Helmets sought for wider range of sports and other activities
■ The AMA will promote greater awareness that even mild cases of traumatic brain injury may have serious and prolonged health consequences.
Chicago To help prevent traumatic brain injuries, the American Medical Association House of Delegates called for the AMA to support requiring the use of head and facial protection for people engaged in potentially dangerous athletic and recreational activities.
The policy also encourages physicians to educate patients on the importance of wearing such protective gear during these activities and says helmets should be available in commercial settings.
In 2010, delegates adopted policy supporting legislation requiring people to wear helmets when snow skiing or snowboarding. The new policy expands helmet safety to “potentially dangerous athletic and recreational activities,” but does not define what those activities are.
“Protecting our youth from accidental injury is already a valued public health priority of the AMA,” said Vanessa A. Stan, a regional medical student delegate for the Michigan State Medical Society. She spoke on behalf of the AMA Medical Student Section during virtual reference committee testimony. “This resolution can help address [traumatic brain] injuries by including & a broader range of popular recreational activities.”
Some delegates said the policy doesn’t go far enough, in part, because the language is too broad.
“It’s a good resolution, but it only scratches the surface,” said John O. Cletcher Jr., MD, a delegate for the American Academy of Orthopaedic Surgeons from Berthoud, Colo., who spoke on his own behalf.
At least 1.7 million people sustain a traumatic brain injury in the U.S. each year. Of those individuals, about 52,000 die and 275,000 are hospitalized, according to the Centers for Disease Control and Prevention. An estimated 75% of such injuries that occur each year are mild forms of brain injury, such as concussions, the CDC said.

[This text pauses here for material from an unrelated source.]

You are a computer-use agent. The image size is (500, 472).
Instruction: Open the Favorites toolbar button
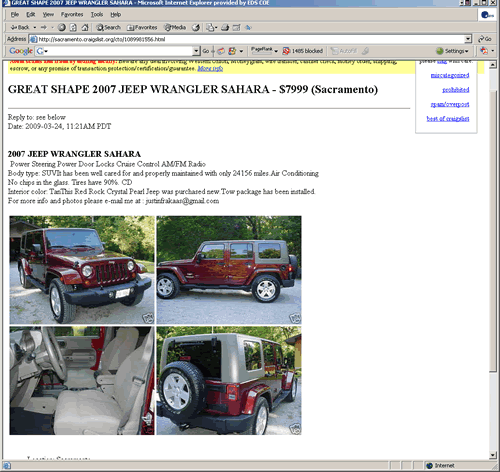[142, 27]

Delegates directed the AMA to promote awareness about how even mild cases of traumatic brain injury may have serious and prolonged consequences. Those can include short- or long-term changes in thinking, sensation and language ability, and increased risk of developing Alzheimer’s disease later in life, the CDC said.
Delegates also called for the AMA to ask that all levels of hockey effectively prevent head hits and dangerous checking. “Drastic measures need to be taken to change the culture [of ice hockey] to prevent the number of head injuries involved in the sport,” the policy said.